Thursday, October 09, 2008

The Credit Crunch – our view on the risks and opportunities presented by the current turmoil

In among the endless stream of bad news coming out over the last few days and weeks, we started to think of how it is likely to affect the insolvency profession. You must all have heard someone saying “It is alright for you, you must be very busy?” as if it is an original thought. However, we see both risks and opportunities in the current market and we thought we would share some with you, just in case you had not already got them covered.

Risks

At the risk of stating the blindingly obvious, those around you at work may present the biggest danger. Many of your own staff and partners may have overextended their credit over the past few years and you should ensure that you have systems in place to enable them to approach you and deal with any problems they may have. You are responsible for the fitness and propriety of your staff and you have to have systems in place to ensure that they self-certify their fitness each year and are aware of the need to inform you if they enter an IVA, are made bankrupt, etc.

For those of you who work in multi-disciplinary practices, especially the lawyers who appear particularly exposed at present, consider what steps you may need to take to protect your insolvency practice. The reason that lawyers are first on the list is that many multi-disciplinary practices rely heavily on conveyancing fees for cashflow and you’d have to have been living in a cave in Siberia for the last year to have avoided hearing about the dramatic fall in house transactions. Having said that, those of you who are allied with accounting practices face similar risks as more of the practice’s small and medium sized businesses look for savings or find themselves unable to keep going. Make sure that you protect your licence by keeping a close eye on practice finances.

Watch for tell-tale signs such as increased pressure on billing WIP, especially where you are being encouraged to take short cuts over fee authority to get money in. Another indicator is where you notice delayed payments in key statutory areas such as bond premiums where there are insufficient estate funds and you have to settle them from office funds before subsequently recharging the estate.

Tidy up your closures and review your cases to ensure that they are as clean as possible. It is inevitable that some practices with insolvency departments will fail, there have been at least two in the last 6 months, and while you may be able to keep the appointments and trade on if you were not culpable, there is also a worrying tendency for certain firms to try and buy the WIP and transfer appointments to them with a view to attacking the former office holder.

Watch your referral sources for signs of weakness. If you rely on a small number of contacts for the majority of your cases, have a contingency plan in case they succumb to the financial pressures we are all facing.

Ironically, don’t get too busy. Remember that you have to have the resources and skills to be able to take on an appointment. Failure to take this into account could result in licence removal and could have wider implications for the profession. It may be tempting to take on another bank administration, but if you only have someone on work experience free to settle a few billion pounds worth of complex futures transactions, it might be better to pass!

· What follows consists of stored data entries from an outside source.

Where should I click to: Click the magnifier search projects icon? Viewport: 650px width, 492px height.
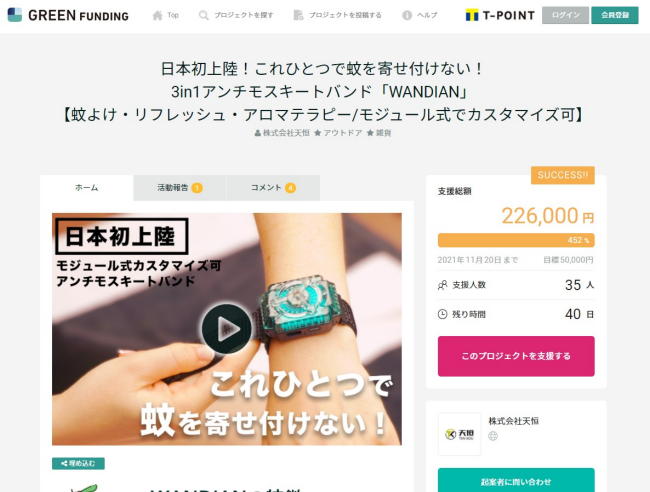[204, 15]
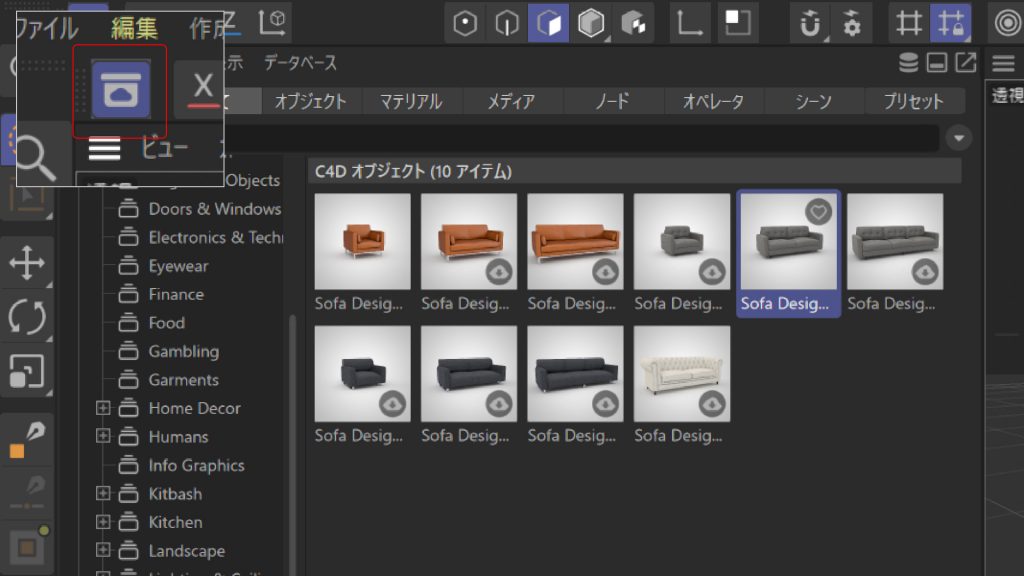Click the highlighted Asset Browser icon
The height and width of the screenshot is (576, 1024).
(x=119, y=90)
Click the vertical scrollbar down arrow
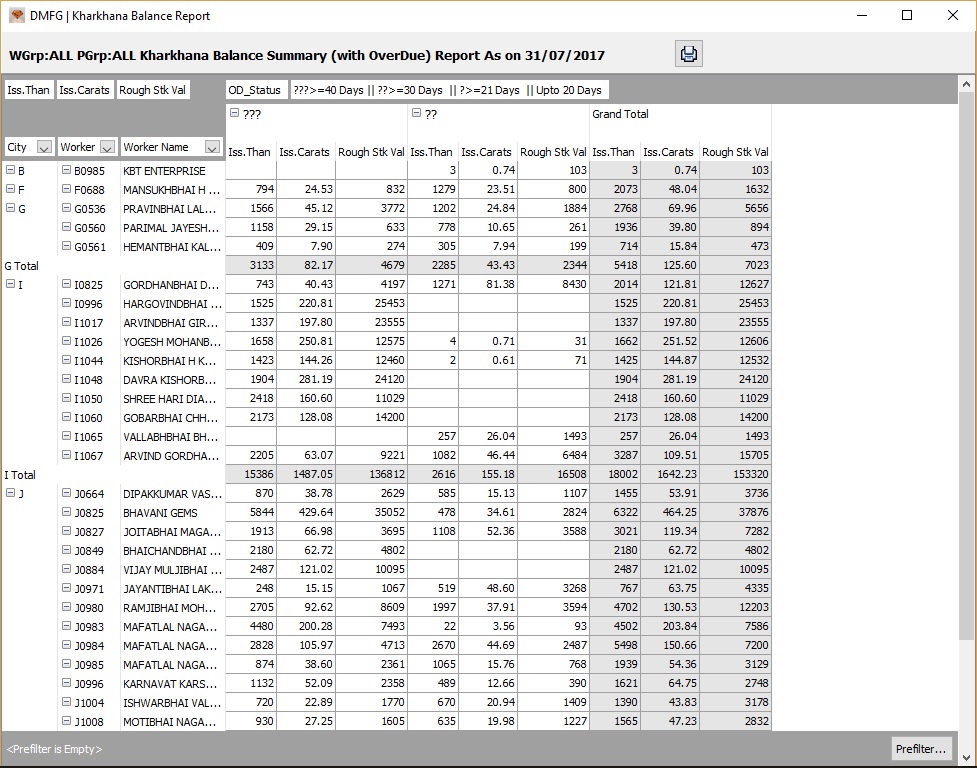The width and height of the screenshot is (977, 768). point(966,758)
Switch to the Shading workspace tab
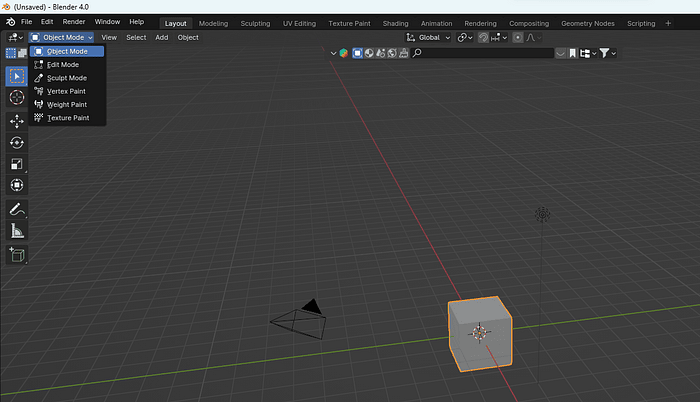This screenshot has width=700, height=402. (396, 23)
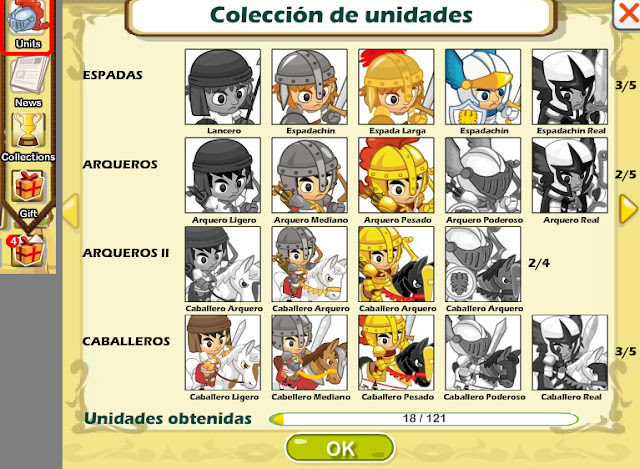This screenshot has height=469, width=640.
Task: Select the Arquero Pesado unit portrait
Action: click(396, 176)
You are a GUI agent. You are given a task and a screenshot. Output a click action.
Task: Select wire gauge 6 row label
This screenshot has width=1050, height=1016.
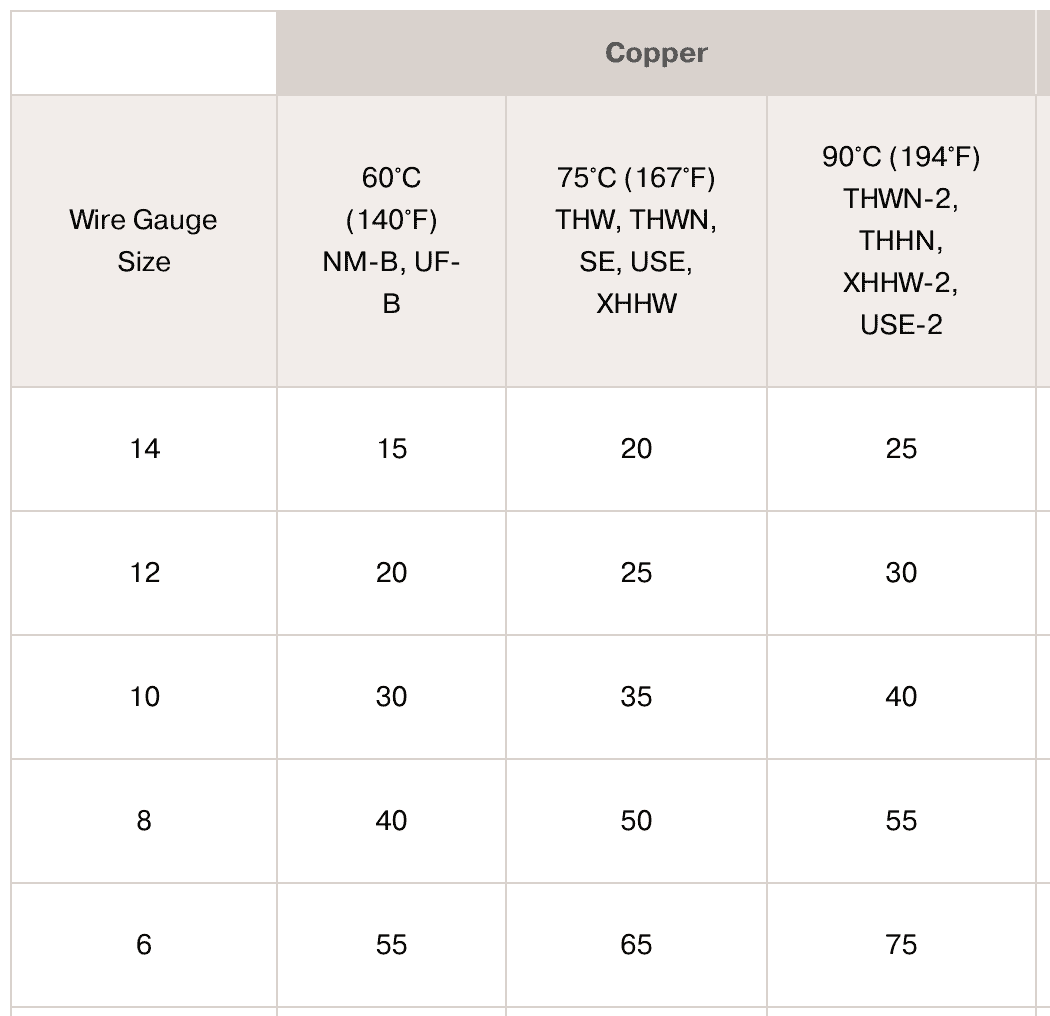[x=144, y=945]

Don’t ignore compliance. As explained above, we will work around you if necessary, but don’t put off compliance any longer. Unless you identify and address your problems you are only going to compound them as you get busier and the regulatory penalties for systemic issues can be particularly onerous.


Opportunities

It is not all doom and gloom. There is certainly more business about, albeit that a lot seems to be less lucrative ‘burials’. There are several opportunities and these may already have crossed your radar, but we thought we’d look at a few.

If you have been considering a break from a multi-disciplinary practice, now may be a good time to do it. Insolvency practices are usually cash-rich and you may be able to organise a buy out quickly and relatively cheaply if you are dealing with a general practice that has cash flow issues to deal with.

You may have noticed that the banks have their own problems at the moment. This could well result in a reduction in their commitment to bank panels, allowing smaller firms to keep more lucrative appointments in-house. In addition, the larger firms may be busy with some pretty complex issues elsewhere and may not protect some of their traditional sources so much.

Several recent articles have highlighted the rise in asset backed lending and there are certainly opportunities for IPs to foster relationships with factors and asset leasing companies who are outside the traditional bank panel relationships and may be prepared to see the benefits of local or specialised appointments.

Certain areas of the economy appear more likely to struggle than others and we think that it is almost essential for anyone in practice to attend R3’s latest series of retail breakfast briefings (http://www.r3.org.uk/coursesandevents/default.asp?i=3&pag=courselist&type=courses) to brush up on some key skills prior to taking advantage of what appears likely to be a bloodbath in January.

With marketing likely to be easier over the coming months, now is a great time to build compliance into your systems. By having your systems reviewed and putting improvements in now, you will be able to improve your margins just as your case numbers start to rise, leaving you better placed to manage risk on cases and make the most of what is likely to be a very exciting couple of years.